A report says SG has ‘insufficient’ renewable resources to meet energy demand by 2050.

Singapore’s biggest hurdle in its energy transition is the mismatch of its renewable energy demand and supply, a recent report revealed.

According to the "Southeast Asia’s Green Economy 2023 Report: Cracking the code" report by Bain & Company, Temasek, GenZero and Amazon Web Services (AWS), the Lion City “demonstrates the strongest need to import clean energy to achieve its 2030 goal and Net Zero in the longer term” amongst countries in the region.

Based on the report, the city-state’s total RE resources are 0.4 GW; of which, 0.3 GW comes from Photovoltaic (PV) Energy and 0.1 comes from onshore wind.
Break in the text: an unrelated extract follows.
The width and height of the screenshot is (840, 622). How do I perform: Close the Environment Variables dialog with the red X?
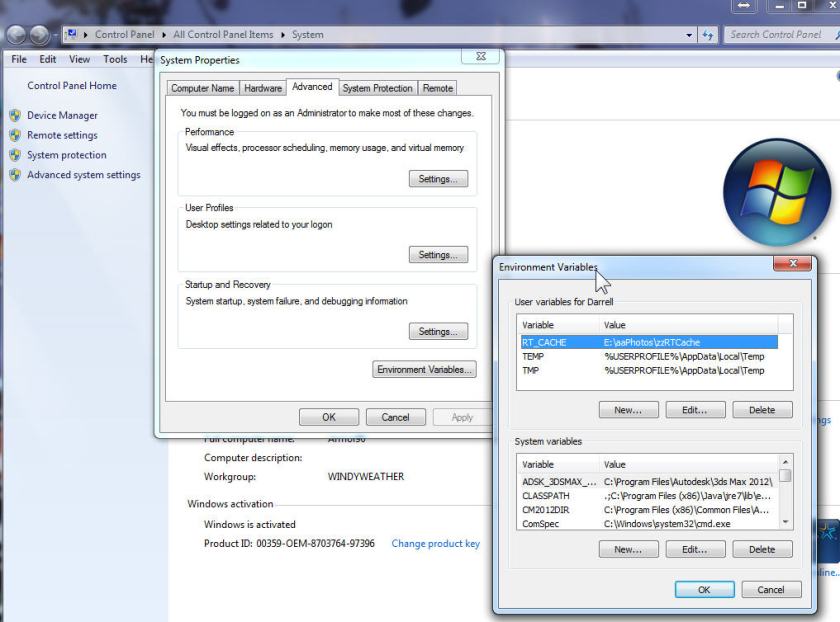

The total RE resources of Singapore are insufficient to meet its electricity demand by 2050 at 18 GW. 

“Singapore doesn't have sufficient renewable energy potential to meet 100% of the nation’s electricity demand,” the report stated.

Whilst lacking in the RE aspect, Singapore has been leading in the transport front, from electric vehicle adoption to decarbonising its maritime and aviation sectors.

Data from the report showed that EVs account for 12% of new car sales in Singapore. The highest percentage in ASEAN-6, tied with Vietnam.

Singapore has also gained momentum in decarbonising its maritime sector by establishing the world’s longest Green and Digital Corridor with the Port of Rotterdam. 

The corridor is expected to “bring together a coalition of shippers, fuel suppliers, and other companies to work on potential alternative fuel solutions and optimise maritime efficiency, safety, and transparent flow of goods through a digital trade lane.”

In aviation, Singapore has also piloted blended sustainable aviation fuels (SAFs) on flights departing from Changi Airport and sold SAF credits as part of the pilot. The Civil Aviation Authority of Singapore, Singapore Airlines, and GenZero took part in the pilot.

To ensure efficient RE transition and EV adoption, the report recommended several actions for ASEAN countries.

Amongst its recommendations was to double down on power master plans to provide clarity on the transition path, which Singapore has done through its issuance of the Green Plan 2030.

The report also recommended ASEAN countries accelerate EV charging station infrastructure development, citing Singapore’s regulation that mandates EV charging points at all new buildings with car parks.